I'm thinking these two ways to achieve the solution (nonsense code to illustrate follows):

var Post = require('../models/post');

function findById(id) {
    return new Post(id);
}

function party() {
    return Post.getParty();
}

vs

function findById(id) {
    return new require('../models/post')(id);
}

function party() {
    return require('../models/post').getParty();
}

Is one of these snippets preferred? Are there considerable memory and time tradeoffs? Or is it just a premature optimization?

Upvotes: 2

Views: 3742

Answers (3)

Geoff
Geoff

Reputation: 485

I believe the second case is useful to avoid circular module dependencies, since the require() happens at run-time rather than load time.

Otherwise, I believe the first is (slightly?) faster and to me, quite a bit more readable.

Upvotes: 0

Golo Roden
Golo Roden

Reputation: 150634

You should definititely use the version with the single call to requireat the beginning.
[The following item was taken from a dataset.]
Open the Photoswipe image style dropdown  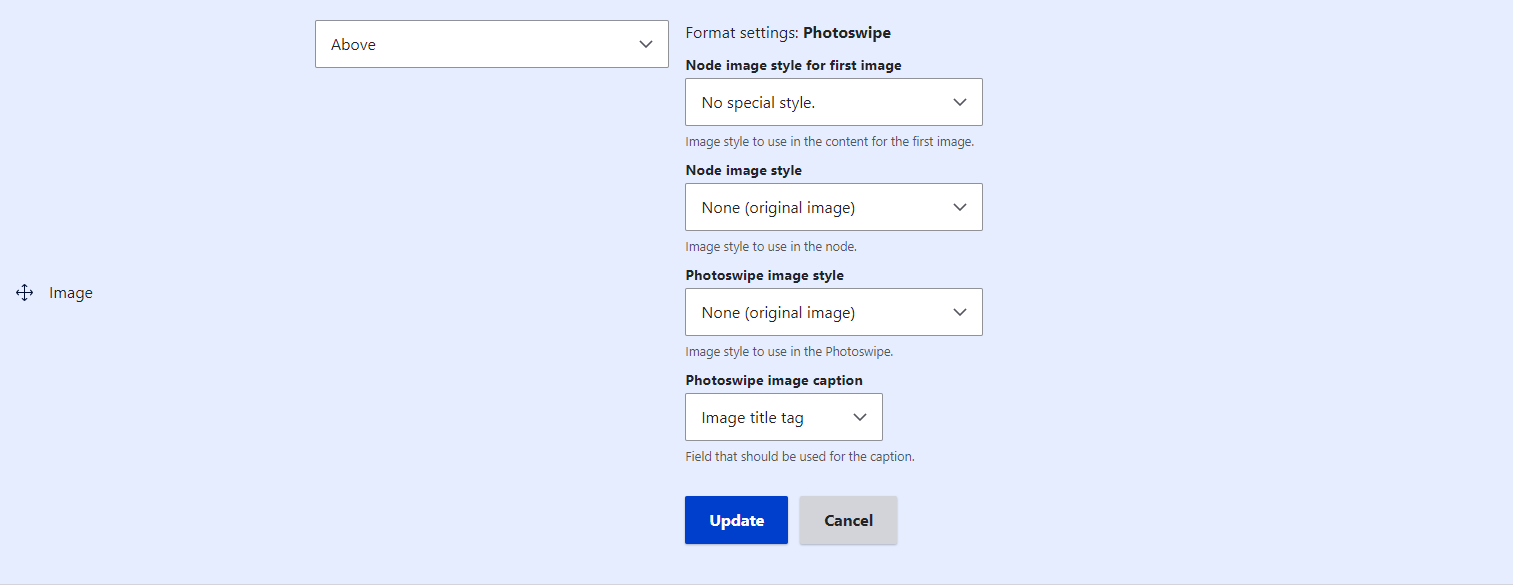(x=833, y=312)
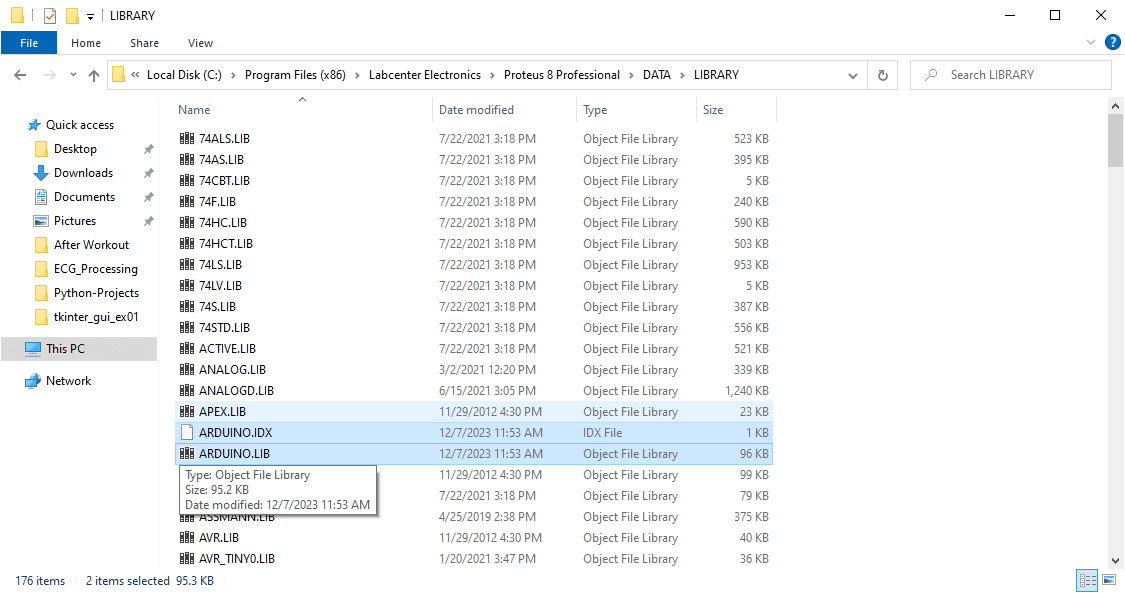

Although it does not make any difference regarding to how often the modules are loaded (they are only loaded once however you do it), there are performance issues in the second way of doing it.

The problem is that require is one of only a few functions in Node.js that is blocking. That means, as long as it runs, Node.js is not able to fulfill any incoming requests. On startup this is no problem: It only takes a while until your application is up and running.

But for sure you don't want to have blocking moments while your application is already running for a while.

So, if you do not have VERY special reasons for the second option, go with the first one.

Upvotes: 5

ebohlman
ebohlman

Reputation: 15003

It's a premature optimization (calls to require() are cached and idempotent), but I'd personally call your first style better (loading dependencies during initialization rather than subsequent processing) since it's easier to get your head around what you're doing. Loading everything at the start will slightly slow down your startup (which is hardly ever an issue) in return for making most requests run slightly faster (which you shouldn't worry about unless you've identified a bottleneck and done some hardcore profiling).